He said he did not waste time wondering about the event itself.
     "There are people, historians, filmmakers, etc., who are going to take time and money studying (the assassination). Whatever they decide is not going to change the one fundamental fact in my life, which is that it won't bring him back," he said.
     In 1995, he launched a magazine devoted to politics and celebrity. Kennedy named it George, after the first U.S. president, despite the advice of consultants who called the name bland. He worked vigorously promoting it—even appearing on the "Murphy Brown" sitcom delivering an issue. Circulation swelled to an impressive 800,000 issues, though it fell once the novelty wore off, and its future was viewed as uncertain in recent months.
     The public scrutiny continued. In February 1996, Kennedy and his girlfriend, Carolyn Bessette, were videotaped quarreling in a New York park, with talking, fighting, pouting and crying before they made up. The 20-minute spat showed up on television—and caused controversy in Chicago, where WBBM-TV Channel 2 used it to lead the news, distressing viewers who felt that it was inappropriate and intrusive.
     Kennedy's love life, like the rest of his life, received extensive public scrutiny, and he was tied romantically to several women, from Sharon Stone to Daryl Hannah, whom he dated for years and nearly married, to Madonna (who described her tryst with Kennedy as being "like going to bed with an innocent").
     In September 1996 he married Bessette, a former Calvin Klein publicist, in a private ceremony on Cumberland Island, along the Georgia coast. The couple had lived together for about a year.
     He was given kudos for pulling off the wedding in secret, without the frenzy of media hype and helicopters that usually would attend such an event.

(Collected data entries)
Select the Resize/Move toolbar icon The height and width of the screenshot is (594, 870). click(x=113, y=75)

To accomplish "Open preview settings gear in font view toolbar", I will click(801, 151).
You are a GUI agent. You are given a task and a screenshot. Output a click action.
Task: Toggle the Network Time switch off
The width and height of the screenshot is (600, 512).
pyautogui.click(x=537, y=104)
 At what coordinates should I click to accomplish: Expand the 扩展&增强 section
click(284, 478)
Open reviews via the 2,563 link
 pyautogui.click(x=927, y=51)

◆ Required action 1 ◆
Reproduce the passage about Kennedy, starting at "Kennedy's love life, like" and ending at "such an event.".
◆ Required action 2 ◆
Write the next part of the passage about Kennedy, picking up after its final sentence.

◆ Task result 1 ◆
Kennedy's love life, like the rest of his life, received extensive public scrutiny, and he was tied romantically to several women, from Sharon Stone to Daryl Hannah, whom he dated for years and nearly married, to Madonna (who described her tryst with Kennedy as being "like going to bed with an innocent").
     In September 1996 he married Bessette, a former Calvin Klein publicist, in a private ceremony on Cumberland Island, along the Georgia coast. The couple had lived together for about a year.
     He was given kudos for pulling off the wedding in secret, without the frenzy of media hype and helicopters that usually would attend such an event.

◆ Task result 2 ◆
     Kennedy provided the most glittering party of the year in Chicago in 1996 when he feted his magazine at a summer gala at the Art Institute. Celebrities from Norman Mailer to Kevin Costner to Aretha Franklin attended.
     Kennedy avoided the sort of deeply embarrassing public scandal that afflicted his cousins and his Uncle Ted. In 1997, he felt comfortable enough to chastise a pair of errant relatives, calling his cousins Michael Kennedy — accused of having sex with his family's teenage baby-sitter — and Rep. Joseph P. Kennedy II, who was contemplating a run for the Massachusetts governor, the "poster boys for bad behavior." Joseph Kennedy, embarrassed by his ex-wife's book revealing his efforts to force her to agree to an annulment, abandoned his bid for the governor's post, though he was thought to have been a shoo-in.
     Kennedy said he had few memories of his father, but that his being the only son of the president was something he enjoyed, not regretted.
     Asked a few years ago by CNN interviewer Larry King if it's "good to be the son of a legend," Kennedy replied: "It's complicated, (but) it makes for a rich life. Great opportunities and some challenges. But all in all, I feel very fortunate."